Moneybox

Dumping Dunlap

SELL, SELL, SELL! … OK, that’s overstating the case, although the last six trading days have suggested that U.S. investors are starting to ponder whether the S&P 500 deserves to trade at a price-to-earnings ratio of 25 when U.S. corporations enjoyed exactly zero profit growth in the last quarter. The most interesting news of the day was Sunbeam’s unceremonious firing of Chainsaw Al Dunlap, whose much-vaunted turnaround skills failed him badly in his attempt to remake the consumer-products company.

I did a full column about Dunlap five or six weeks ago, when Sunbeam announced that its earnings would fall far short of the Street’s estimates. The only thing that’s changed since that column is that Sunbeam’s numbers have got worse and worse. A recent article in Barron’s suggested that Dunlap had used accounting gimmicks to boost the company’s earnings in his first year there, while Sunbeam’s stock now trades only slightly above where it was when Dunlap took over in the summer of 1996. And Dunlap himself admitted in the past that Sunbeam stuffed inventory channels–without, he says, his knowledge–by offering sharp discounts to retailers last winter, thereby eating into sales for this spring and summer.

What seems particularly curious about all this is that Dunlap signed a lucrative three year contract in February, just before all the bad news hit, and that he bought three companies–Coleman, First Alert, and Signature Brands (which makes Mr. Coffee)–in March with Sunbeam stock that in retrospect looks remarkably inflated. It now seems clear that Dunlap, who had vowed either to make a meaningful acquisition or to sell Sunbeam to a larger company, seriously overpaid for Coleman in particular, but used debased currency by making the purchases almost entirely in Sunbeam stock. The inevitable speculation has been that Dunlap deliberately pumped up Sunbeam’s stock price by stuffing the inventory channels in order to facilitate the acquisitions. The only problem with this scenario is that it’s not clear how he thought he could get away with it. If Kmart buys 50,000 grills in December because Sunbeam’s offering them at cut-rate prices, it’s not going to buy those grills in February, and eventually that’s going to make a difference to the bottom line.

But Dunlap continued to insist that everything was just fine, even in the face of a pile of evidence that things had already fallen apart. And it started to seem increasingly plausible that he thought he could get away with it because he had started to believe his own mythology.

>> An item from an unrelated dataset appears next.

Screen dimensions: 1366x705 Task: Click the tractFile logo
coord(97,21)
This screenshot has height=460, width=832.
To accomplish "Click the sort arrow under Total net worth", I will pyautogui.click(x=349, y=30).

In the last few weeks, in fact, Dunlap started to look a little bit like the besieged Nixon. At a presentation for potential bondbuyers, he ranted about his accomplishments at the companies he had ruled before Sunbeam, while at an analyst meeting in mid-May he insisted “the new Sunbeam is efficient and dynamic,” even while announcing, in inimitable Dunlap fashion, that 5100 workers would be laid off. Strangest of all, he embarked on a personal crusade against Andrew Shore, the Paine Webber analyst who was the first to downgrade Sunbeam back in April. At meetings, Dunlap told Shore to sit down and let someone else ask a question, and according to an account in Fortune called the analyst a son of a bitch. Enemies list, anyone?

In the end, the whole denouement could not have been scripted better. The Sunbeam board voted unanimously for Dunlap’s dismissal, and one of the Sunbeam directors who led the Dump Al movement was Charles Elson, a Stetson law professor who has been in the vanguard of the shareholder-rights’ movement. Dunlap has always presented himself as one of the only CEOs who cared about shareholders. And so he was happily hoist by his own petard.